Collected data:
==================================================
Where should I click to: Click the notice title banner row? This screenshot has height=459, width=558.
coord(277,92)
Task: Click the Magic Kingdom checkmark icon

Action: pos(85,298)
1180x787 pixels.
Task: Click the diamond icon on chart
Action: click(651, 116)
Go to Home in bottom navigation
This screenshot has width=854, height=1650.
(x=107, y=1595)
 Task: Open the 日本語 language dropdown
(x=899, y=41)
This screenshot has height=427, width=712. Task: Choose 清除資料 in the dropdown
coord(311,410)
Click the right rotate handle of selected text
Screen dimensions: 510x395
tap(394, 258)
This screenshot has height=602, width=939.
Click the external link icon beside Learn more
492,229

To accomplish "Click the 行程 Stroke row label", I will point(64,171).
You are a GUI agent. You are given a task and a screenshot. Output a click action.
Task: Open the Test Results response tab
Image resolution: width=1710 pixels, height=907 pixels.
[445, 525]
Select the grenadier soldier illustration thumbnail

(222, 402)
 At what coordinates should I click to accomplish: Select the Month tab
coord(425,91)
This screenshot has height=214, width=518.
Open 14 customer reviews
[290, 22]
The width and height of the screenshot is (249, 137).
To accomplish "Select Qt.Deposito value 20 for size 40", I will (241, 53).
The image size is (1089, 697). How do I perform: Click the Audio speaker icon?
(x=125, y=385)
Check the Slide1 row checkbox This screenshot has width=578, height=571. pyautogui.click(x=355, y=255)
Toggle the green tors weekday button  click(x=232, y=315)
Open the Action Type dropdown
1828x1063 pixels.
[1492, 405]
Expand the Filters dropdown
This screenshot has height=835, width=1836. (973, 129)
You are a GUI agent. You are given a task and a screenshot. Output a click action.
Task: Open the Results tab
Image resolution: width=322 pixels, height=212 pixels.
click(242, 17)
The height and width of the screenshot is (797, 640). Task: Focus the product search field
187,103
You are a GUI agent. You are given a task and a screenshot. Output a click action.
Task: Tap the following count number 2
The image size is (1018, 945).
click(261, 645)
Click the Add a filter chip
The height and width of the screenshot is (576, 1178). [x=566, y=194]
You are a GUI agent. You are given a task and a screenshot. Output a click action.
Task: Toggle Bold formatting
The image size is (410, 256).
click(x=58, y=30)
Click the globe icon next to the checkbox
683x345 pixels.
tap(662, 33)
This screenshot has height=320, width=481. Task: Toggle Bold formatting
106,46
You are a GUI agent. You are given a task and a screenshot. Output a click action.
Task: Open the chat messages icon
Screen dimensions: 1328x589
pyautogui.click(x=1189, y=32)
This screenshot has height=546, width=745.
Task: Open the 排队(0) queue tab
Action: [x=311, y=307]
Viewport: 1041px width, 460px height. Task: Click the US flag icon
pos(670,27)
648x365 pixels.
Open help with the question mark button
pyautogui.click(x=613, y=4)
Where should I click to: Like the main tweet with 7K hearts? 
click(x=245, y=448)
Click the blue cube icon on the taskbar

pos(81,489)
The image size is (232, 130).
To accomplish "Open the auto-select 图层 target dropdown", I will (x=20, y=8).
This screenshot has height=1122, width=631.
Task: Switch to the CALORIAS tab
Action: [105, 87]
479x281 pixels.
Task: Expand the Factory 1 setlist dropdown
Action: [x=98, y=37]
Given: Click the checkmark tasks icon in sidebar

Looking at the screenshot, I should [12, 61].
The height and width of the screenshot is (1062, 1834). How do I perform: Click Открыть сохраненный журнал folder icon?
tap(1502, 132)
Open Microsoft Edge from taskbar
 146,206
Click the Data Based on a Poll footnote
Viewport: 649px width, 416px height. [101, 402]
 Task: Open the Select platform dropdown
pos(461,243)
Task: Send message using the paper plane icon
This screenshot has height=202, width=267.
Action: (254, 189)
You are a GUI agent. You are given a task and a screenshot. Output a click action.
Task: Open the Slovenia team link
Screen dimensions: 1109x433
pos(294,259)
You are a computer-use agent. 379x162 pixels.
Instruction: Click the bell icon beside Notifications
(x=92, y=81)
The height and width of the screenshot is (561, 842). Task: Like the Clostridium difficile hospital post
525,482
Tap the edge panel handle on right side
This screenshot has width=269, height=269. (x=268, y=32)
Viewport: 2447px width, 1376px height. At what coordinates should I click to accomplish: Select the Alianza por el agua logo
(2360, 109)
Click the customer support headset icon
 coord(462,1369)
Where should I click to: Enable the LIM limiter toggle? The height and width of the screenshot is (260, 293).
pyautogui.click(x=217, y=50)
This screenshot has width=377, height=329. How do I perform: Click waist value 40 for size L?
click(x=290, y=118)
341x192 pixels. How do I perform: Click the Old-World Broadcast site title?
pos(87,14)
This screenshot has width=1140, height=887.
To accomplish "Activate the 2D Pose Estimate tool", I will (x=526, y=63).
==================================================
Your assignment: Each line of the data is to be retyped exactly as shown.

Exercise response:
Where should I click to: Click the notice title banner row? This screenshot has height=459, width=558.
coord(277,92)
Task: Click the Magic Kingdom checkmark icon

Action: pos(85,298)
1180x787 pixels.
Task: Click the diamond icon on chart
Action: click(651, 116)
Go to Home in bottom navigation
This screenshot has width=854, height=1650.
(x=107, y=1595)
 Task: Open the 日本語 language dropdown
(x=899, y=41)
This screenshot has height=427, width=712. Task: Choose 清除資料 in the dropdown
coord(311,410)
Click the right rotate handle of selected text
Screen dimensions: 510x395
tap(394, 258)
This screenshot has height=602, width=939.
Click the external link icon beside Learn more
492,229

To accomplish "Click the 行程 Stroke row label", I will point(64,171).
You are a GUI agent. You are given a task and a screenshot. Output a click action.
Task: Open the Test Results response tab
Image resolution: width=1710 pixels, height=907 pixels.
[445, 525]
Select the grenadier soldier illustration thumbnail

(222, 402)
 At what coordinates should I click to accomplish: Select the Month tab
coord(425,91)
This screenshot has height=214, width=518.
Open 14 customer reviews
[290, 22]
The width and height of the screenshot is (249, 137).
To accomplish "Select Qt.Deposito value 20 for size 40", I will (241, 53).
The image size is (1089, 697). How do I perform: Click the Audio speaker icon?
(x=125, y=385)
Check the Slide1 row checkbox This screenshot has width=578, height=571. pyautogui.click(x=355, y=255)
Toggle the green tors weekday button  click(x=232, y=315)
Open the Action Type dropdown
1828x1063 pixels.
[1492, 405]
Expand the Filters dropdown
This screenshot has height=835, width=1836. (973, 129)
You are a GUI agent. You are given a task and a screenshot. Output a click action.
Task: Open the Results tab
Image resolution: width=322 pixels, height=212 pixels.
click(242, 17)
The height and width of the screenshot is (797, 640). Task: Focus the product search field
187,103
You are a GUI agent. You are given a task and a screenshot. Output a click action.
Task: Tap the following count number 2
The image size is (1018, 945).
click(261, 645)
Click the Add a filter chip
The height and width of the screenshot is (576, 1178). [x=566, y=194]
You are a GUI agent. You are given a task and a screenshot. Output a click action.
Task: Toggle Bold formatting
The image size is (410, 256).
click(x=58, y=30)
Click the globe icon next to the checkbox
683x345 pixels.
tap(662, 33)
This screenshot has height=320, width=481. Task: Toggle Bold formatting
106,46
You are a GUI agent. You are given a task and a screenshot. Output a click action.
Task: Open the chat messages icon
Screen dimensions: 1328x589
pyautogui.click(x=1189, y=32)
This screenshot has height=546, width=745.
Task: Open the 排队(0) queue tab
Action: [x=311, y=307]
Viewport: 1041px width, 460px height. Task: Click the US flag icon
pos(670,27)
648x365 pixels.
Open help with the question mark button
pyautogui.click(x=613, y=4)
Where should I click to: Like the main tweet with 7K hearts? 
click(x=245, y=448)
Click the blue cube icon on the taskbar

pos(81,489)
The image size is (232, 130).
To accomplish "Open the auto-select 图层 target dropdown", I will (x=20, y=8).
This screenshot has height=1122, width=631.
Task: Switch to the CALORIAS tab
Action: [105, 87]
479x281 pixels.
Task: Expand the Factory 1 setlist dropdown
Action: [x=98, y=37]
Given: Click the checkmark tasks icon in sidebar

Looking at the screenshot, I should [12, 61].
The height and width of the screenshot is (1062, 1834). How do I perform: Click Открыть сохраненный журнал folder icon?
tap(1502, 132)
Open Microsoft Edge from taskbar
 146,206
Click the Data Based on a Poll footnote
Viewport: 649px width, 416px height. [101, 402]
 Task: Open the Select platform dropdown
pos(461,243)
Task: Send message using the paper plane icon
This screenshot has height=202, width=267.
Action: (254, 189)
You are a GUI agent. You are given a task and a screenshot. Output a click action.
Task: Open the Slovenia team link
Screen dimensions: 1109x433
pos(294,259)
You are a computer-use agent. 379x162 pixels.
Instruction: Click the bell icon beside Notifications
(x=92, y=81)
The height and width of the screenshot is (561, 842). Task: Like the Clostridium difficile hospital post
525,482
Tap the edge panel handle on right side
This screenshot has width=269, height=269. (x=268, y=32)
Viewport: 2447px width, 1376px height. At what coordinates should I click to accomplish: Select the Alianza por el agua logo
(2360, 109)
Click the customer support headset icon
 coord(462,1369)
Where should I click to: Enable the LIM limiter toggle? The height and width of the screenshot is (260, 293).
pyautogui.click(x=217, y=50)
This screenshot has width=377, height=329. How do I perform: Click waist value 40 for size L?
click(x=290, y=118)
341x192 pixels. How do I perform: Click the Old-World Broadcast site title?
pos(87,14)
This screenshot has width=1140, height=887.
To accomplish "Activate the 2D Pose Estimate tool", I will (x=526, y=63).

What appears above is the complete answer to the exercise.